• [What the task asks] Set down the entries below exactly as written.

• [Data to use]
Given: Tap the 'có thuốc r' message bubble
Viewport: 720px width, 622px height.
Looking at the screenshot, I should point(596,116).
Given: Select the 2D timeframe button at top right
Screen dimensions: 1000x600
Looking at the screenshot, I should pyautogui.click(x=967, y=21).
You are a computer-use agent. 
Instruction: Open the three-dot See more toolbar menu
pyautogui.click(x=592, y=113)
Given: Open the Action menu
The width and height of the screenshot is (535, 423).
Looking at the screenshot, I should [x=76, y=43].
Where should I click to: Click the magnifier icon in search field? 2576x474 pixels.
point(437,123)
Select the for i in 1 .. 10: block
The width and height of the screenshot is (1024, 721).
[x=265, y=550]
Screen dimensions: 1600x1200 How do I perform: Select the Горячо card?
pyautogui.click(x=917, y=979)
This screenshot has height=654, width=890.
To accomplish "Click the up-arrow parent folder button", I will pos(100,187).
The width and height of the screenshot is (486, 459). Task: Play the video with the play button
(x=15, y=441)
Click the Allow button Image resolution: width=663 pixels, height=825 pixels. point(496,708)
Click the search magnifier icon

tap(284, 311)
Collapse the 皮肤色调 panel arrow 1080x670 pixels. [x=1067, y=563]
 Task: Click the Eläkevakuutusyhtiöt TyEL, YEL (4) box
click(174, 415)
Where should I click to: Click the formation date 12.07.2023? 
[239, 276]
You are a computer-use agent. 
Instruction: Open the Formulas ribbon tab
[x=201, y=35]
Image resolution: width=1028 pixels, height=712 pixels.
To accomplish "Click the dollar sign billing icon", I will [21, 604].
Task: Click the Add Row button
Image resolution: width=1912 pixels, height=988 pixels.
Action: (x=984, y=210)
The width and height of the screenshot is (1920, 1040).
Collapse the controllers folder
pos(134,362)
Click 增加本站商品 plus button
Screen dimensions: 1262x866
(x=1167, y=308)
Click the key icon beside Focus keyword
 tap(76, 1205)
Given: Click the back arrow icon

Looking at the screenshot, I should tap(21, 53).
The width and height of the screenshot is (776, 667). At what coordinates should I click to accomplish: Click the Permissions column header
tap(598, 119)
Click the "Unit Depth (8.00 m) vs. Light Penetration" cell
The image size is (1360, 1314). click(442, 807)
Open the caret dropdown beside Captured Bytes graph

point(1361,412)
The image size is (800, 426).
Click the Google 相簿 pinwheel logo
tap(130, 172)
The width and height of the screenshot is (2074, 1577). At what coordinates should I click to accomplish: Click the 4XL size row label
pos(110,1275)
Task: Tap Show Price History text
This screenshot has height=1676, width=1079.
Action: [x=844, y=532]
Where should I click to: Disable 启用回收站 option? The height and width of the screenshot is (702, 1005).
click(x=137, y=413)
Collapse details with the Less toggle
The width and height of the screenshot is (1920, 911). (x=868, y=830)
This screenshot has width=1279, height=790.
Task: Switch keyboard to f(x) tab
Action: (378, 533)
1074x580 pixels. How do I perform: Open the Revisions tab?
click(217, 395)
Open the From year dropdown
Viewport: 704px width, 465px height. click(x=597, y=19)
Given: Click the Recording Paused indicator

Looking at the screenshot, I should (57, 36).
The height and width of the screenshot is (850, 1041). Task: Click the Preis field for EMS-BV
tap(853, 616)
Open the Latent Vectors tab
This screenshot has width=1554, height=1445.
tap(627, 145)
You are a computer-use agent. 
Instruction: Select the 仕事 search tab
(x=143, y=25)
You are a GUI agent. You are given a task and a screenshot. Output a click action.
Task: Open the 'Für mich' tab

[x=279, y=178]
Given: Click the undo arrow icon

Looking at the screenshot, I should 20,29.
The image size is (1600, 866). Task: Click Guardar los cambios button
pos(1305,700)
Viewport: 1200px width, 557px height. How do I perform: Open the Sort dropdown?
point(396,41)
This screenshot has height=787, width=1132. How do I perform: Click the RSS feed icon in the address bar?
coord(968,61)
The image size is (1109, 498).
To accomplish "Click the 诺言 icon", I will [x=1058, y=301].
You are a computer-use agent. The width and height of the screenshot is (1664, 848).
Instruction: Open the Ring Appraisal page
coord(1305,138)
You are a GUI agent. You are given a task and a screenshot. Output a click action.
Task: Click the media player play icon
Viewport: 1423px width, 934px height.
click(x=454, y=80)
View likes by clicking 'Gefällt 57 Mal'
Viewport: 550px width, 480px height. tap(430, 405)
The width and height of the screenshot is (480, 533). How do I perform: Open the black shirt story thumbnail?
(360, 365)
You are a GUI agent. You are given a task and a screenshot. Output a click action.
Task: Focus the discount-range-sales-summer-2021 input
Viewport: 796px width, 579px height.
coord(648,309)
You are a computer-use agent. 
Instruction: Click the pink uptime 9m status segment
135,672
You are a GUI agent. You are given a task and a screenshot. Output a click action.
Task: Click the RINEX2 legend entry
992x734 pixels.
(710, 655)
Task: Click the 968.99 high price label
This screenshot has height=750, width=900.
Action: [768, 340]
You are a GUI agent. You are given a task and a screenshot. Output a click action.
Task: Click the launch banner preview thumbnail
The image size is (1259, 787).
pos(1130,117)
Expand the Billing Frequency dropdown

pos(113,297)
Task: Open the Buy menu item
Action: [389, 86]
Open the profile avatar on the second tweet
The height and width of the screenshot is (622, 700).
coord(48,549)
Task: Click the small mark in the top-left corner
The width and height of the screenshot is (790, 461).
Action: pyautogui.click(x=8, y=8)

• [Reply to the task]
Given: Tap the 'có thuốc r' message bubble
Viewport: 720px width, 622px height.
Looking at the screenshot, I should point(596,116).
Given: Select the 2D timeframe button at top right
Screen dimensions: 1000x600
Looking at the screenshot, I should pyautogui.click(x=967, y=21).
You are a computer-use agent. 
Instruction: Open the three-dot See more toolbar menu
pyautogui.click(x=592, y=113)
Given: Open the Action menu
The width and height of the screenshot is (535, 423).
Looking at the screenshot, I should [x=76, y=43].
Where should I click to: Click the magnifier icon in search field? 2576x474 pixels.
point(437,123)
Select the for i in 1 .. 10: block
The width and height of the screenshot is (1024, 721).
[x=265, y=550]
Screen dimensions: 1600x1200 How do I perform: Select the Горячо card?
pyautogui.click(x=917, y=979)
This screenshot has height=654, width=890.
To accomplish "Click the up-arrow parent folder button", I will pos(100,187).
The width and height of the screenshot is (486, 459). Task: Play the video with the play button
(x=15, y=441)
Click the Allow button Image resolution: width=663 pixels, height=825 pixels. point(496,708)
Click the search magnifier icon

tap(284, 311)
Collapse the 皮肤色调 panel arrow 1080x670 pixels. [x=1067, y=563]
 Task: Click the Eläkevakuutusyhtiöt TyEL, YEL (4) box
click(174, 415)
Where should I click to: Click the formation date 12.07.2023? 
[239, 276]
You are a computer-use agent. 
Instruction: Open the Formulas ribbon tab
[x=201, y=35]
Image resolution: width=1028 pixels, height=712 pixels.
To accomplish "Click the dollar sign billing icon", I will [21, 604].
Task: Click the Add Row button
Image resolution: width=1912 pixels, height=988 pixels.
Action: (x=984, y=210)
The width and height of the screenshot is (1920, 1040).
Collapse the controllers folder
pos(134,362)
Click 增加本站商品 plus button
Screen dimensions: 1262x866
(x=1167, y=308)
Click the key icon beside Focus keyword
 tap(76, 1205)
Given: Click the back arrow icon

Looking at the screenshot, I should tap(21, 53).
The width and height of the screenshot is (776, 667). At what coordinates should I click to accomplish: Click the Permissions column header
tap(598, 119)
Click the "Unit Depth (8.00 m) vs. Light Penetration" cell
The image size is (1360, 1314). click(442, 807)
Open the caret dropdown beside Captured Bytes graph

point(1361,412)
The image size is (800, 426).
Click the Google 相簿 pinwheel logo
tap(130, 172)
The width and height of the screenshot is (2074, 1577). At what coordinates should I click to accomplish: Click the 4XL size row label
pos(110,1275)
Task: Tap Show Price History text
This screenshot has height=1676, width=1079.
Action: [x=844, y=532]
Where should I click to: Disable 启用回收站 option? The height and width of the screenshot is (702, 1005).
click(x=137, y=413)
Collapse details with the Less toggle
The width and height of the screenshot is (1920, 911). (x=868, y=830)
This screenshot has width=1279, height=790.
Task: Switch keyboard to f(x) tab
Action: (378, 533)
1074x580 pixels. How do I perform: Open the Revisions tab?
click(217, 395)
Open the From year dropdown
Viewport: 704px width, 465px height. click(x=597, y=19)
Given: Click the Recording Paused indicator

Looking at the screenshot, I should (57, 36).
The height and width of the screenshot is (850, 1041). Task: Click the Preis field for EMS-BV
tap(853, 616)
Open the Latent Vectors tab
This screenshot has width=1554, height=1445.
tap(627, 145)
You are a computer-use agent. 
Instruction: Select the 仕事 search tab
(x=143, y=25)
You are a GUI agent. You are given a task and a screenshot. Output a click action.
Task: Open the 'Für mich' tab

[x=279, y=178]
Given: Click the undo arrow icon

Looking at the screenshot, I should 20,29.
The image size is (1600, 866). Task: Click Guardar los cambios button
pos(1305,700)
Viewport: 1200px width, 557px height. How do I perform: Open the Sort dropdown?
point(396,41)
This screenshot has height=787, width=1132. How do I perform: Click the RSS feed icon in the address bar?
coord(968,61)
The image size is (1109, 498).
To accomplish "Click the 诺言 icon", I will [x=1058, y=301].
You are a computer-use agent. The width and height of the screenshot is (1664, 848).
Instruction: Open the Ring Appraisal page
coord(1305,138)
You are a GUI agent. You are given a task and a screenshot. Output a click action.
Task: Click the media player play icon
Viewport: 1423px width, 934px height.
click(x=454, y=80)
View likes by clicking 'Gefällt 57 Mal'
Viewport: 550px width, 480px height. tap(430, 405)
The width and height of the screenshot is (480, 533). How do I perform: Open the black shirt story thumbnail?
(360, 365)
You are a GUI agent. You are given a task and a screenshot. Output a click action.
Task: Focus the discount-range-sales-summer-2021 input
Viewport: 796px width, 579px height.
coord(648,309)
You are a computer-use agent. 
Instruction: Click the pink uptime 9m status segment
135,672
You are a GUI agent. You are given a task and a screenshot. Output a click action.
Task: Click the RINEX2 legend entry
992x734 pixels.
(710, 655)
Task: Click the 968.99 high price label
This screenshot has height=750, width=900.
Action: [768, 340]
You are a GUI agent. You are given a task and a screenshot. Output a click action.
Task: Click the launch banner preview thumbnail
The image size is (1259, 787).
pos(1130,117)
Expand the Billing Frequency dropdown

pos(113,297)
Task: Open the Buy menu item
Action: [389, 86]
Open the profile avatar on the second tweet
The height and width of the screenshot is (622, 700).
coord(48,549)
Task: Click the small mark in the top-left corner
The width and height of the screenshot is (790, 461).
Action: pyautogui.click(x=8, y=8)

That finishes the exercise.